- **To do**:
Rewrite the lines from the one containing "Viewport: 1024px width, 504px" through the end of the records, swapping "dark-haired" for "black-haired" and keeping everything else the same. Leave the pictures out of your answer.

- **Available records**:
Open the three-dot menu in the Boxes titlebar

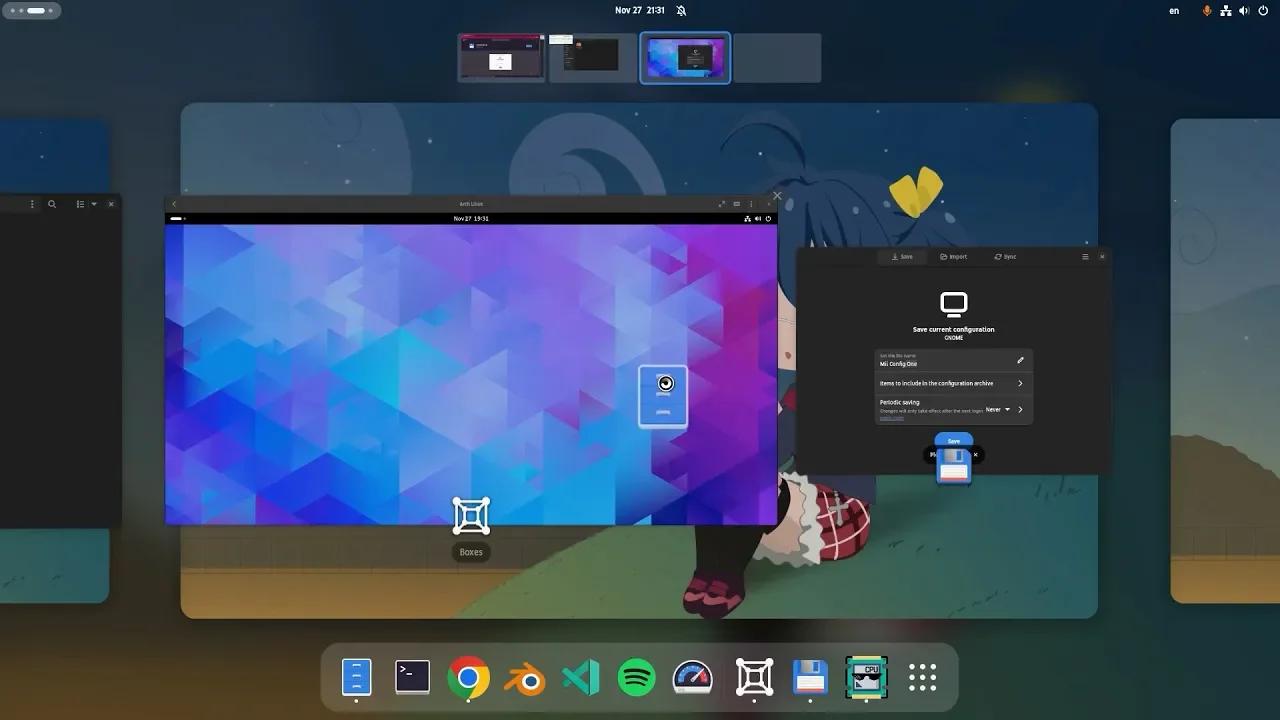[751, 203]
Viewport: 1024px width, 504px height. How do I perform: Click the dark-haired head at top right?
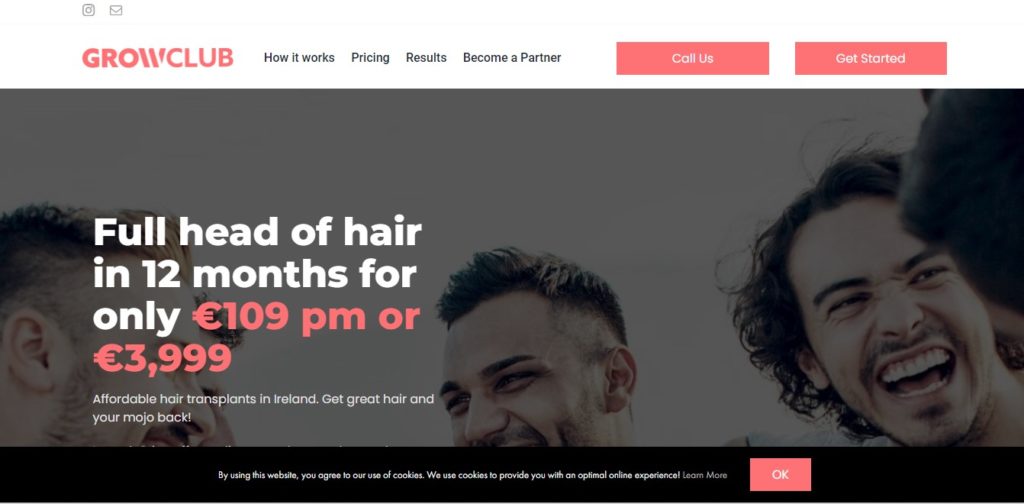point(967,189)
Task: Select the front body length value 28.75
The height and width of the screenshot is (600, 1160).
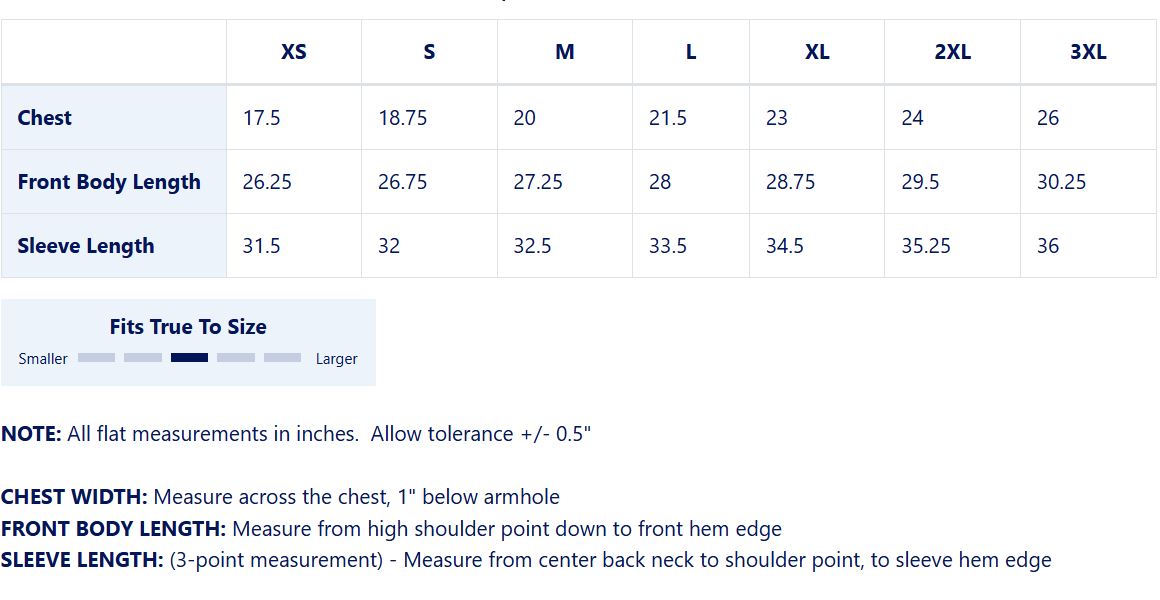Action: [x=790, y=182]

- **Right answer**:
Viewport: 1024px width, 504px height. How do I perform: Click the black-haired head at top right?
point(967,189)
Task: Select the front body length value 28.75
The height and width of the screenshot is (600, 1160).
Action: [x=790, y=182]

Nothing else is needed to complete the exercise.